“Why what’s wrong with you, Pat?”
“Ssh!” Pat squinted about to see that neither doctor nor orderly was within ear-shot, then an Irish grin spread over his impudent features. “Nothin’ at all,” he whispered joyously, “just nothin’ at all!”
But this time we found Pat’s ailment real enough. He was in the “bone ward” with a badly broken wrist.
“How did it happen?” we inquired.
“Sure an’ it happened this way,” and he told us both the official and the confidential versions. Confidentially, Pat’s wrist had been broken by a blow from an M. P.’s billy in an after-payday argument at Saint Thiebault. Officially it had been broken two days later in the barracks by an accidental knock from a gun-barrel. Pat had hiked and drilled with a broken wrist for two solid days in order to be able to claim that he had been disabled in the line of duty! After the second day, convinced that the encounter with the M. P. was sufficiently a matter of past history to be discredited, Pat had reported at Sick Call with his trumped-up tale and had as usual gotten by.
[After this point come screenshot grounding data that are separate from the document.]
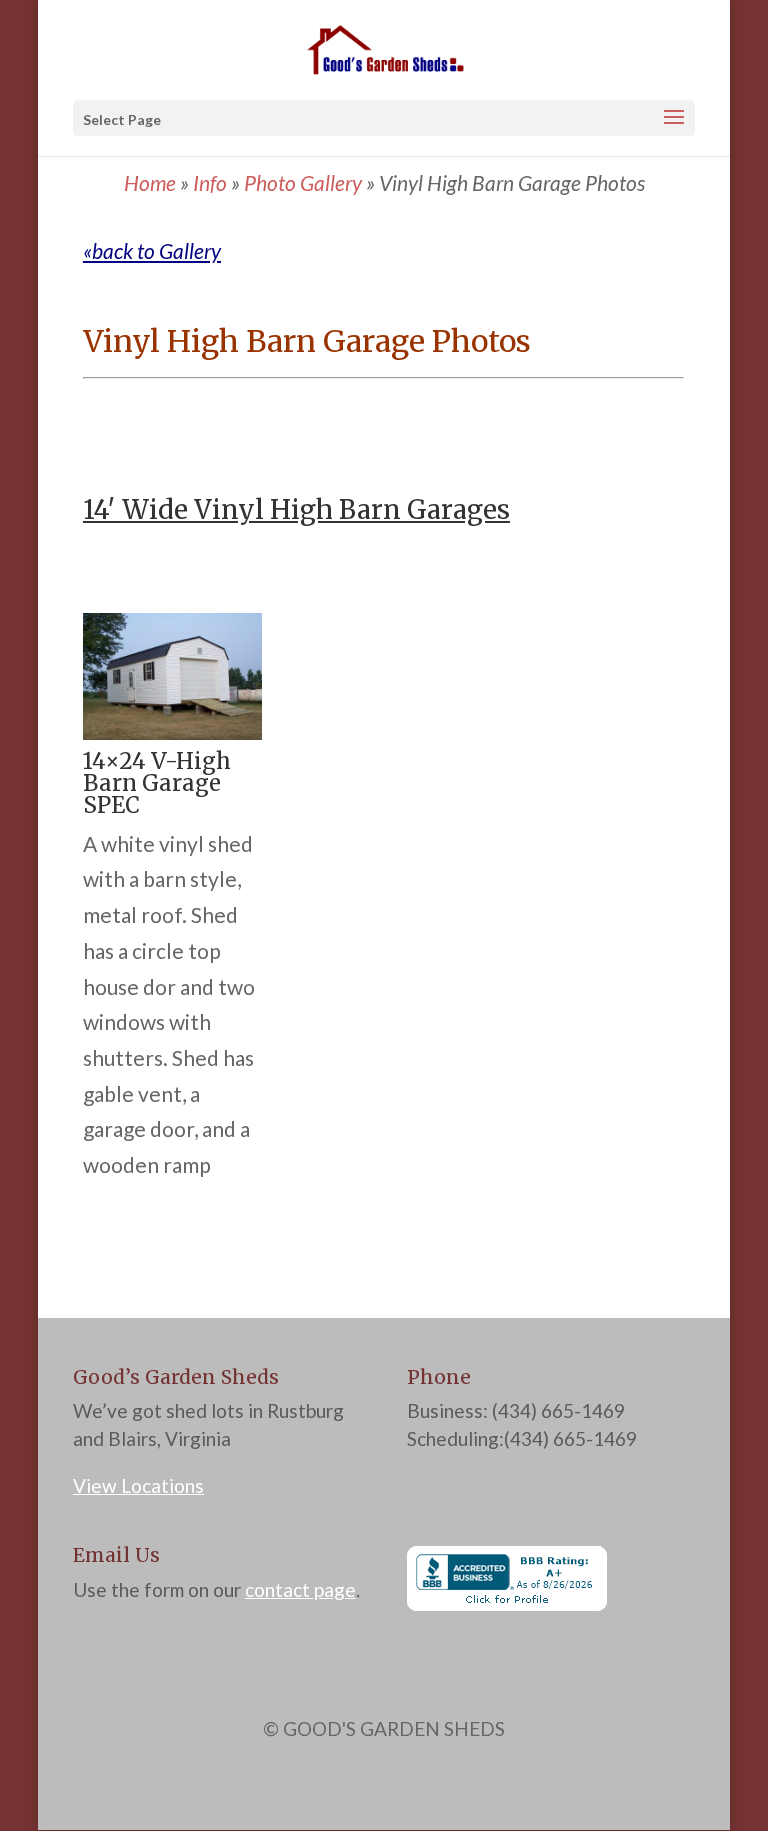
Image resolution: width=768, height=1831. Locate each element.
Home (150, 182)
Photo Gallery (303, 182)
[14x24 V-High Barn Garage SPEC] (172, 731)
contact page (300, 1589)
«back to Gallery (152, 250)
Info (210, 182)
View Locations (138, 1485)
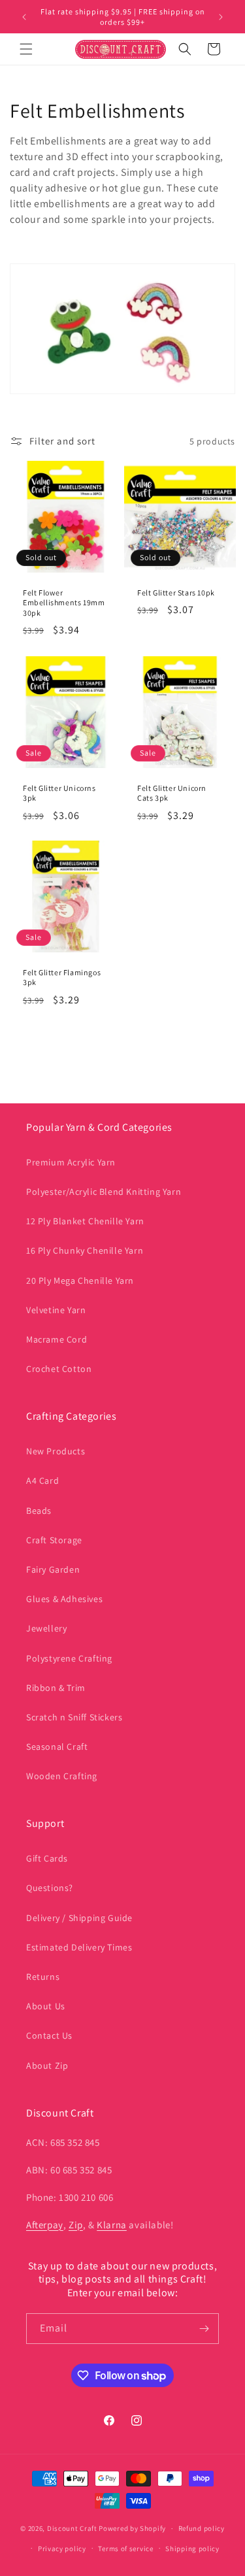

Now as he lay on his cot he was occupying himself by conjuring up visions of the party to which he and his buddy were going to treat that M. P. just as soon as he (Pat) should get his hospital discharge.
As we talked I noticed a lad who was walking about the ward with his right hand done up in bloody bandages. He looked self-conscious and embarrassed as if he half hoped, half feared to be recognized. I caught Pat’s eye, his voice dropped to a whisper.
“That’s Philip R. Don’t you remember him?”
Of course! I smiled at Philip, but he turned away and wouldn’t come to speak to me. Mr. K. went over to him; they talked for a long while in undertones. Later I heard the whole pitiful story. He had been drinking, the terror that was haunting him had suddenly gripped. He had taken his rifle and shot himself through his right hand, mutilating it, in order that he might not be sent to the front. Placed under arrest on suspicion, his nerve had utterly given way. He had made a full confession. It was likely to go hard with him.
While Mr. K. was listening to Philip, Pat was telling me about the regiment of southern negro engineers who had come to Bazoilles to help build the new hospital. Every time there was an air-raid alarm, Pat declared, they knelt down and prayed by companies.
I emptied out my musette bag onto Pat’s cot. Pat looked at the oranges, dates, chocolates and cigarettes that we had brought, then took a squint along the hungry-looking ward.